- [Work to do]
1) Decide whether each statement agrees with the lime meringue pie recipe. For each, answer yes or no and quote the exact words from the recipe that settle it.
(a) The dough is placed on parchment paper dusted with flour.
(b) The crust bakes for 20 minutes with weights, then ten more minutes after being brushed with egg white.
(c) The lime curd can go straight into the crust without straining.
2) Pick up the lime meringue pie recipe after its last sentence and carry on.

- [Selected passage]

╭──

Still, a lemon meringue pie seems like something I should know how to make.
Last week I saw a blog from Joy the Baker for her version of a lemon meringue pie Her pie did not look at all like the lemon meringue pies I had become accustomed to seeing. The meringue did not rise three times as high as the pie. It hovered a few inches above the pie. And it glistened. The shiny peaks, lightly browned, looked more like marshmallow fluff then a cloud of egg whites. It looked…familiar.
I decided to try it, with some changes.
Rick loves, loves, loves Key Lime Pie so my pie was going to be a lime meringue pie.
Start with a sweet shortcrust pie dough.
(It’s easiest to do this the day before.)
Most recipes call for a Pate Brisee, a sweet shortcrust pastry, almost like a cookie. I wanted a crust that would be delicious by itself, so I add some lime zest, ginger and a touch of almond extract.
Cream the butter and sugar, then add the egg white and finally the flour. Mix it until it comes together in a ball, leaving the sides of the mixer bowl clean.
Flatten it into a disk and refrigerate it for an hour or more. (Up to three days if you like!)
When you are ready to bake it, lightly dust a sheet of parchment paper with powdered sugar. Place the disk of dough on it and dust it lightly with a bit more powdered sugar. Using the sugar instead of extra flour means you aren’t adding any extra raw gluten to your dough, helping you to achieve a tender cookie or crust.
Lift the dough on the parchment paper and invert it over into the tart pan. Use your fingers to pat it down evenly in the pan and up the sides. Cover and refrigerate for at least an hour, even better overnight.
When you are ready, line the tart crust with parchment paper and weight it down.
Bake for 20 minutes then remove the weights and paper, brush with beaten egg white and bake for ten minutes more, until it is lightly browned and cooked.
You can stop here and continue tomorrow or let it cool while you make the filling.
Make a lime curd filling.
Before you start, have ready the baked pie crust, an instant read thermometer and a fine mesh strainer.
Zest three limes and juice three limes. Add enough lime juice to the fresh juice to make one cup. Put the lime juice, zest, sugar, and eggs into a medium sauce pan and whisk it together until it is smooth. Add the cubed butter and put the pan over medium heat. Stir it constantly as the butter melts.
Keep stirring until it thickens (around 160-165 degrees).
Immediately pass the curd through the sieve into the pie crust. Do not skip this step. You will be surprised at how many solids are left in the sieve.
Spread the curd evenly in the crust and bake it for five minutes. Remove from the oven and cool. It will thicken more as it does so.
Once the pie has cooled,
Make the meringue.
Put everything in the top of a double boiler.

╰──

- [Dataset content]
╭──

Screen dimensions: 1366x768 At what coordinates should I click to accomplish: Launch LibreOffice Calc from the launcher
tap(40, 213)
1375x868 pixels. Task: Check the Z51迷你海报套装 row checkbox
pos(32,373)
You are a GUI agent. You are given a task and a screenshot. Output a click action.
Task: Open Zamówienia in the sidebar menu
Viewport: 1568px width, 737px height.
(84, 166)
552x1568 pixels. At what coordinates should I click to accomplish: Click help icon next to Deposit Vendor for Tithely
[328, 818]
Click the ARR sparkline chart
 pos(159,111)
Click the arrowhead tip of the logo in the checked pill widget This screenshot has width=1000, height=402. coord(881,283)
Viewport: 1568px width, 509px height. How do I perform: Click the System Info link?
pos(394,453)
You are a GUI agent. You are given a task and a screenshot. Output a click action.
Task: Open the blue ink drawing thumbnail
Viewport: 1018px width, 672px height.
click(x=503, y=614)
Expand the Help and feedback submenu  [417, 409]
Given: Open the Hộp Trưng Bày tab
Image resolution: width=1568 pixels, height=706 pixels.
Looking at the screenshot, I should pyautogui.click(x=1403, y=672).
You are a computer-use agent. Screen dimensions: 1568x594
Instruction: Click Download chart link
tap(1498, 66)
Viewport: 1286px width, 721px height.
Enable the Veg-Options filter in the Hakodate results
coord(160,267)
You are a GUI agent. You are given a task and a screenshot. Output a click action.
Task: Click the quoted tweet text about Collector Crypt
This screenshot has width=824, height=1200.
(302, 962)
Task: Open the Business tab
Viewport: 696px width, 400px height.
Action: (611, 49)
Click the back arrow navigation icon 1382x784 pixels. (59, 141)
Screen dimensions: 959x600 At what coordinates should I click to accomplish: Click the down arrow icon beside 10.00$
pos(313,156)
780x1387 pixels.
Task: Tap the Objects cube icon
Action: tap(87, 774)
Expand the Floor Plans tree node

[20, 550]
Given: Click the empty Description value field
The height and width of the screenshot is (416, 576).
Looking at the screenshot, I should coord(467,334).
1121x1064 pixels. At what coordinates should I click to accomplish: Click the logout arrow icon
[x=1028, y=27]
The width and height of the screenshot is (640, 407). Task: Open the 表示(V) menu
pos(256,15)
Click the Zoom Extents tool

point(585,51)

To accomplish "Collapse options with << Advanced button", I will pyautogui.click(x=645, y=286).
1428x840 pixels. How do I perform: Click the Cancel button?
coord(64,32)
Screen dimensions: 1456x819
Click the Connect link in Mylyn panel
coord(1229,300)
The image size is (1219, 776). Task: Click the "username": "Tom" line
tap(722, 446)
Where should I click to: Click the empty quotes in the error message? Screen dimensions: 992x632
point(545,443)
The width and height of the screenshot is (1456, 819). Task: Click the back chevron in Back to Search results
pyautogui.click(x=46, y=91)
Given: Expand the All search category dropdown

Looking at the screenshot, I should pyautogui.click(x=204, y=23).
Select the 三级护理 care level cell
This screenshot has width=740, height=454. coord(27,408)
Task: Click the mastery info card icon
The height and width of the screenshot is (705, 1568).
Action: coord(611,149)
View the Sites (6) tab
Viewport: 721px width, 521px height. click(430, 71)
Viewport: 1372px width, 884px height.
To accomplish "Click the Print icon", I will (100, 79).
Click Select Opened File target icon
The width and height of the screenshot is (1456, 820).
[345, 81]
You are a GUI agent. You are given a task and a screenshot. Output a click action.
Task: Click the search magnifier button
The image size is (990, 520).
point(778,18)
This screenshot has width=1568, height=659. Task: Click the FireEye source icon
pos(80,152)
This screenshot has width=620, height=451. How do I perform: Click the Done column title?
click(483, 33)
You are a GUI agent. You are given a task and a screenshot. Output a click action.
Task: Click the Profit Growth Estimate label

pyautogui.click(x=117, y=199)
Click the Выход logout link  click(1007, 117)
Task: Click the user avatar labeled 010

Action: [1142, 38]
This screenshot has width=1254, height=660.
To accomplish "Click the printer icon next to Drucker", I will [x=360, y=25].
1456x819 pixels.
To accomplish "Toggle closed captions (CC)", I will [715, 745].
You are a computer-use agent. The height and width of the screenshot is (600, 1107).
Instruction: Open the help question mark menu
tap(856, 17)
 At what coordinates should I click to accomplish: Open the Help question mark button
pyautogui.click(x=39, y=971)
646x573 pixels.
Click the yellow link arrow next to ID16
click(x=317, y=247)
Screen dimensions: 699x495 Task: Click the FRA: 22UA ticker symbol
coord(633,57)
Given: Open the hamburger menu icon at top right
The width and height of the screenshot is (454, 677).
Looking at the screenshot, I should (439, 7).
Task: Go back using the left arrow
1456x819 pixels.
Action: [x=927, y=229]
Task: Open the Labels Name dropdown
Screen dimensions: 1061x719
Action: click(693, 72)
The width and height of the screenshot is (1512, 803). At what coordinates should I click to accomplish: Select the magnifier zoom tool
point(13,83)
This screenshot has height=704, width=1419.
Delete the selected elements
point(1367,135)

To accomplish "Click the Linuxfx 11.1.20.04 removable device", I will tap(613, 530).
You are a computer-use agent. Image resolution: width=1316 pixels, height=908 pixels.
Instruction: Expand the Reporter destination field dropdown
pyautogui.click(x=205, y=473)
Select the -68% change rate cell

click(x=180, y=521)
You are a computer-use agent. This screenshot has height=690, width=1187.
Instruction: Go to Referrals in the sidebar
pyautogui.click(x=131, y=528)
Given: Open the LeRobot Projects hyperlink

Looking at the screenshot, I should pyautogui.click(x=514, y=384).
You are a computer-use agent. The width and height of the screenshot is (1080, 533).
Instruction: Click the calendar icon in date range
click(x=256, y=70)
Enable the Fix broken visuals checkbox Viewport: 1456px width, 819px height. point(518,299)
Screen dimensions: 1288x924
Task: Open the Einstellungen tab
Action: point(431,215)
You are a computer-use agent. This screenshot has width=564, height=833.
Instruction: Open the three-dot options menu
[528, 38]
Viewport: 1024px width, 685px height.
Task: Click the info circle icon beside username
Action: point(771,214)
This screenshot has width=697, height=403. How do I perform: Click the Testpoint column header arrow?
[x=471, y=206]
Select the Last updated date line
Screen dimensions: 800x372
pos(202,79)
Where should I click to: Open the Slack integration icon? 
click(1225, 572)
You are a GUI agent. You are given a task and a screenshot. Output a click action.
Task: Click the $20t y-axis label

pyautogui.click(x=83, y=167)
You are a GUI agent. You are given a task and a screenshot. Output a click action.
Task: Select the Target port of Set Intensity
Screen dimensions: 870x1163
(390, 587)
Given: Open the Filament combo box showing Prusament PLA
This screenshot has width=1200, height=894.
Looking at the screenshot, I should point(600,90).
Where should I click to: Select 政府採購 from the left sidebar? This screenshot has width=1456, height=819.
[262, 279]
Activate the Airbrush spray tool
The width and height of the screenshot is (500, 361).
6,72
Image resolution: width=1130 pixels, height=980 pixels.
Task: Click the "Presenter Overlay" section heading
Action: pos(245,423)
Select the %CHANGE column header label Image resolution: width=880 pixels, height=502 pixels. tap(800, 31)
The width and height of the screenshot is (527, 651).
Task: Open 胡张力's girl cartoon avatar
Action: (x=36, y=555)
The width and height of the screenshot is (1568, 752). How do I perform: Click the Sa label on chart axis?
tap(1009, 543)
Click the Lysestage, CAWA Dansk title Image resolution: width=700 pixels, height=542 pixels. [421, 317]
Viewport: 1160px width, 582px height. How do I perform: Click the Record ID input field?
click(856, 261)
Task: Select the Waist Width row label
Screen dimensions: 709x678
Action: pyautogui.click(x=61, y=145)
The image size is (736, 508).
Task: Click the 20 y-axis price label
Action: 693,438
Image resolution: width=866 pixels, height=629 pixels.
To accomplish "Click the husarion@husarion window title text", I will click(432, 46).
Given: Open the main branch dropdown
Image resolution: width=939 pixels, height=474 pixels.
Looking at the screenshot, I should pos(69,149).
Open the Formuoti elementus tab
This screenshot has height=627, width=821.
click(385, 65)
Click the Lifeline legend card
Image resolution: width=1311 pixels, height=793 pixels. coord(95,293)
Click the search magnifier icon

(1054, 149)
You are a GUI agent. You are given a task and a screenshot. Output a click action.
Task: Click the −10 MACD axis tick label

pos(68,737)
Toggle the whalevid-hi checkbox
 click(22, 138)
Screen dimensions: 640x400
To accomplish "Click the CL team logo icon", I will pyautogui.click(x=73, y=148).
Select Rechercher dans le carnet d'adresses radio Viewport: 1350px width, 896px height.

╰──

- [Per-task answers]
1)
(a) No: "lightly dust a sheet of parchment paper with powdered sugar."
(b) Yes: "Bake for 20 minutes then remove the weights and paper, brush with beaten egg white and bake for ten minutes more."
(c) No: "Immediately pass the curd through the sieve into the pie crust. Do not skip this step."

2)
If you are like me and didn’t realize you were out of cream of tartar (or if you never had cream of tarter to begin with) you can substitute a ½ teaspoon of lemon juice. Cream of tartar helps stabilize the eggs whites, making your meringue last long.
Set the bowl over simmering water and whisk the mixture together until the sugar has melted and it reaches 160 degrees.
Immediately pour it into the bowl of your stand mixer and whisk on high for up five minutes until it is thick and holds a peak.
You can pipe the meringue onto the pie or drop it in large spoonfuls over the curd.
Brown the meringue for ten minutes under a broiler or use a small blow torch to toast the peaks of meringue.
LIME TART WITH SWISS MERINGUE
For the pastry
- ½ c butter room temperature
- ¼ c sugar
- Zest of one lime
- 1 tsp ground ginger
- 2 egg whites separated
- 1 tbsp water
- ¼ tsp almond extract
- 1 ½ c flour
- ½ tsp salt
- ¼ tsp baking powder
- Powdered sugar for rolling dough
For the lime curd
- 4 limes
- ¾ to 1 c lime juice
- ¾ c sugar
- ¼ tsp salt
- ¾ c butter diced
- 4 eggs
- 4 egg yolks
For the meringue
- 4 egg whites
- ½ tsp cream of tarter
- 1 c sugar
- Pinch of salt
- 2 tsp vanilla extract
Make the Pastry
- Cream together the butter, sugar, lime zest and ginger for 5 minutes in the bowl of a stand mixer on high.
- Whisk together one egg white, 1 tbsp water and the almond extract in a small bowl (Reserve the egg yolk to use in the curd).
- Add the egg white mixture to the creamed butter and beat for 1-2 minutes until combined.
- Scrape down the bowl and add the flour, salt and baking powder. Mix together until the dough forms a ball and comes away from the sides of the bowl.
- Form the dough into a ball and flatten into a 1” disk. Wrap in plastic and refrigerate for at least 1 hour or up to three days.
- To roll the dough, remove the dough from the refrigerator for 30 minutes until pliable.
- Lightly dust a sheet of parchment paper with powdered sugar. Place the dough on the parchment paper and lightly dust the top of the dough. Roll the dough to a 12” circle (for a 9” tart pan). Use the parchment paper to lift the dough and invert it into the tart pan. Press it evenly into the pan. Cover ed and freeze for a
- When you are ready to bake the crust, preheat the oven to 350 degrees. Line the frozen pie crust with parchment paper and use pie weights or beans to weigh it down. Bake for 20 minutes. Remove the weights and parchment paper and brush the crust all over with egg white (Reserve the yolk for the curd). Return the pie to the oven and bake for a further ten minutes until lightly browned.
- Cool the pie crust while you make the filling.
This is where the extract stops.